§ **Passage provided**:
Thursday, April 8, 2010

Job Musings

There are two kinds of careers: the kind you own and the kind you rent.

Owning your career allows you to stay in control of your income on a daily basis, accumulate assets and use systems that produce income and guarantee ongoing residual income (paying you year after year for something you only did once).

Contrast a rental career, which keeps you living paycheck to paycheck. You have a boss whom you have to pretend you respect so the checks keep coming. He or she is the landlord and can evict you at anytime whether for whim or cause. You trade time for money. You try to live below your means so that you can one day stop trading time for money and live on savings. But the rented career is not an asset. The moment you are jobless, the earning train stops dead in its tracks. And so does your lifestyle.


Now there are three kinds of rental jobs:

1. The kind you dislike—even hate—yet you do it because it provides the security of a steady, if inadequate, income plus benefits.

2. The kind you tell others you like, but you know you would quit if you received some sort of windfall, such as a winning ticket in the Big Game Lottery.

3. The kind of job you would do for free. Yeah, right.


When you are entrenched in a rental career, it’s easy to lose sight of the benefits of ownership. That was my story until I was evicted from my rental job in January. Actually, it was my story for sometime after the eviction. You see, if after the job is gone, you think of yourself as unemployed, and therefore pitiable, you have bought in to the rental system and may be destined to rent a job for the rest of your life.

§ **Listed records**:
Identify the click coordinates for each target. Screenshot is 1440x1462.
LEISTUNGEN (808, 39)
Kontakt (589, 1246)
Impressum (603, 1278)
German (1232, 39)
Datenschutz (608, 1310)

§ **Exercise requirements**:
1 – Please extract the passage of the blog post on owned and rented careers from "Now there are" up to and including "of your life.".
2 – Write the next part of the blog post on owned and rented careers, picking up right after its final sentence.
The rows come from a different source than the blog post on owned and rented careers.

§ **Results in order**:
1 –
Now there are three kinds of rental jobs:

1. The kind you dislike—even hate—yet you do it because it provides the security of a steady, if inadequate, income plus benefits.

2. The kind you tell others you like, but you know you would quit if you received some sort of windfall, such as a winning ticket in the Big Game Lottery.

3. The kind of job you would do for free. Yeah, right.


When you are entrenched in a rental career, it’s easy to lose sight of the benefits of ownership. That was my story until I was evicted from my rental job in January. Actually, it was my story for sometime after the eviction. You see, if after the job is gone, you think of yourself as unemployed, and therefore pitiable, you have bought in to the rental system and may be destined to rent a job for the rest of your life.

2 –
I realized I considered myself pitiable by equating employment status with having food to eat, gas for the car and so forth. The truth is, the situation only existed because I had been too long invested in something that yields poor return on investment—a rented career.

When you try to leave the rent-a-job club, other members gang up and try to stop you. They might look like your parents or your spouse, a co-worker or even your boss.


Here’s the cold hard truth. No one cares about your future as much as you do. You must own it and act as if you have a two million dollar investment on the line—because you do. That is more or less how much a job-renter earns in a forty-year career averaging fifty thousand dollars a year.


Two million dollars! That’s a lot of money. Why then do so many people approach retirement with tiny nest-eggs? Because they used the money they had for the things they needed or wanted. And there’s nothing wrong with that.


Here’s an indisputable fact: Everyone who seems to have more money than he or she needs is likely also to have multiple streams of income: Job plus rental houses; Job plus Job; Job plus the stock market; Job plus a side business; Multiple businesses; Inheritance plus a business.


I’m blogging because I want to remind myself in writing the things I know to be true regarding the risks of renting versus the benefits of owning one’s career. I want to call out and challenge society’s assumptions about jobs. And it will probably chronicle my own journey from broke renter to prosperous owner.

Let the journey begin!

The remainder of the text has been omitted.